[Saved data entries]
○ ○ ○ ○
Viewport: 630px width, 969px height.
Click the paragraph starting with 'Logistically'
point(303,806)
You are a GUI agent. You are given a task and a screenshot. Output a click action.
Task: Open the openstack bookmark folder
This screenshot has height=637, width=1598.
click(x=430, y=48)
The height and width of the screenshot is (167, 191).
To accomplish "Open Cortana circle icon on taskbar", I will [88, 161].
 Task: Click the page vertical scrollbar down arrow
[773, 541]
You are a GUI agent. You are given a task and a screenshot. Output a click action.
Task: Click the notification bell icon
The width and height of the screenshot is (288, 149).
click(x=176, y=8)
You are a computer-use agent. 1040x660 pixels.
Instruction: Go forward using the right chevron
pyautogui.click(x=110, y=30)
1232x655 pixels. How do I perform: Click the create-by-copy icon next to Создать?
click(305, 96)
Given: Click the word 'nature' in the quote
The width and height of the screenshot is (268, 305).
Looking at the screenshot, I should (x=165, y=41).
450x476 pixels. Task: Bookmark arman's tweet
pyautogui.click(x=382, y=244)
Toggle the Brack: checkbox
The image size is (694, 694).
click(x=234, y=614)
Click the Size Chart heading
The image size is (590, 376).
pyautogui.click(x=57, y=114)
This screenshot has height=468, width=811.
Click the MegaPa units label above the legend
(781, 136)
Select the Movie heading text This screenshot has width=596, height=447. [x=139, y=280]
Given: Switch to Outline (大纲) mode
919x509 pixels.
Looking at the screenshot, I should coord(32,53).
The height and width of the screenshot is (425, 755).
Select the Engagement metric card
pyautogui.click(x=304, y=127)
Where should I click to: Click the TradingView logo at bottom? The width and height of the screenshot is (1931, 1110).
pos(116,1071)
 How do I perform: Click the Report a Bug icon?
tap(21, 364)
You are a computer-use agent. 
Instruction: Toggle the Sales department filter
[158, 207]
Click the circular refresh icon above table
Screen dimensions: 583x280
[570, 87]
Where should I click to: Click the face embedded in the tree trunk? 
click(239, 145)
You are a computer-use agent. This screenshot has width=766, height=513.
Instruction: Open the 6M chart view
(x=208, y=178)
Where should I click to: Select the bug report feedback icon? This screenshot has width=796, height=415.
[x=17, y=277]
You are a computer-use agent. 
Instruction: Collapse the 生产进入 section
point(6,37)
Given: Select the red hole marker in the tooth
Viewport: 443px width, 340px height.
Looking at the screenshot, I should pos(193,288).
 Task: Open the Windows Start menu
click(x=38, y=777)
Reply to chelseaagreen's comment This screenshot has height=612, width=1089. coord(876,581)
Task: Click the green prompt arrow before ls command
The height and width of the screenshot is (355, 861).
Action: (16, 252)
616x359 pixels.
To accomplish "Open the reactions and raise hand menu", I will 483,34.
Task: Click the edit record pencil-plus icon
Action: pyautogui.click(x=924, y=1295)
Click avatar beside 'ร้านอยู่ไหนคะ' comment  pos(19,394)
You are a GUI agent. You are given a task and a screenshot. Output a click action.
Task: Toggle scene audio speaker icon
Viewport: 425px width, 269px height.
○ ○ ○ ○
**The task:** Reproduce every line above without error.

**Solution to this problem:**
Viewport: 630px width, 969px height.
Click the paragraph starting with 'Logistically'
point(303,806)
You are a GUI agent. You are given a task and a screenshot. Output a click action.
Task: Open the openstack bookmark folder
This screenshot has height=637, width=1598.
click(x=430, y=48)
The height and width of the screenshot is (167, 191).
To accomplish "Open Cortana circle icon on taskbar", I will [88, 161].
 Task: Click the page vertical scrollbar down arrow
[773, 541]
You are a GUI agent. You are given a task and a screenshot. Output a click action.
Task: Click the notification bell icon
The width and height of the screenshot is (288, 149).
click(x=176, y=8)
You are a computer-use agent. 1040x660 pixels.
Instruction: Go forward using the right chevron
pyautogui.click(x=110, y=30)
1232x655 pixels. How do I perform: Click the create-by-copy icon next to Создать?
click(305, 96)
Given: Click the word 'nature' in the quote
The width and height of the screenshot is (268, 305).
Looking at the screenshot, I should (x=165, y=41).
450x476 pixels. Task: Bookmark arman's tweet
pyautogui.click(x=382, y=244)
Toggle the Brack: checkbox
The image size is (694, 694).
click(x=234, y=614)
Click the Size Chart heading
The image size is (590, 376).
pyautogui.click(x=57, y=114)
This screenshot has height=468, width=811.
Click the MegaPa units label above the legend
(781, 136)
Select the Movie heading text This screenshot has width=596, height=447. [x=139, y=280]
Given: Switch to Outline (大纲) mode
919x509 pixels.
Looking at the screenshot, I should coord(32,53).
The height and width of the screenshot is (425, 755).
Select the Engagement metric card
pyautogui.click(x=304, y=127)
Where should I click to: Click the TradingView logo at bottom? The width and height of the screenshot is (1931, 1110).
pos(116,1071)
 How do I perform: Click the Report a Bug icon?
tap(21, 364)
You are a computer-use agent. 
Instruction: Toggle the Sales department filter
[158, 207]
Click the circular refresh icon above table
Screen dimensions: 583x280
[570, 87]
Where should I click to: Click the face embedded in the tree trunk? 
click(239, 145)
You are a computer-use agent. This screenshot has width=766, height=513.
Instruction: Open the 6M chart view
(x=208, y=178)
Where should I click to: Select the bug report feedback icon? This screenshot has width=796, height=415.
[x=17, y=277]
You are a computer-use agent. 
Instruction: Collapse the 生产进入 section
point(6,37)
Given: Select the red hole marker in the tooth
Viewport: 443px width, 340px height.
Looking at the screenshot, I should pos(193,288).
 Task: Open the Windows Start menu
click(x=38, y=777)
Reply to chelseaagreen's comment This screenshot has height=612, width=1089. coord(876,581)
Task: Click the green prompt arrow before ls command
The height and width of the screenshot is (355, 861).
Action: (16, 252)
616x359 pixels.
To accomplish "Open the reactions and raise hand menu", I will 483,34.
Task: Click the edit record pencil-plus icon
Action: pyautogui.click(x=924, y=1295)
Click avatar beside 'ร้านอยู่ไหนคะ' comment  pos(19,394)
You are a GUI agent. You are given a task and a screenshot. Output a click action.
Task: Toggle scene audio speaker icon
Viewport: 425px width, 269px height.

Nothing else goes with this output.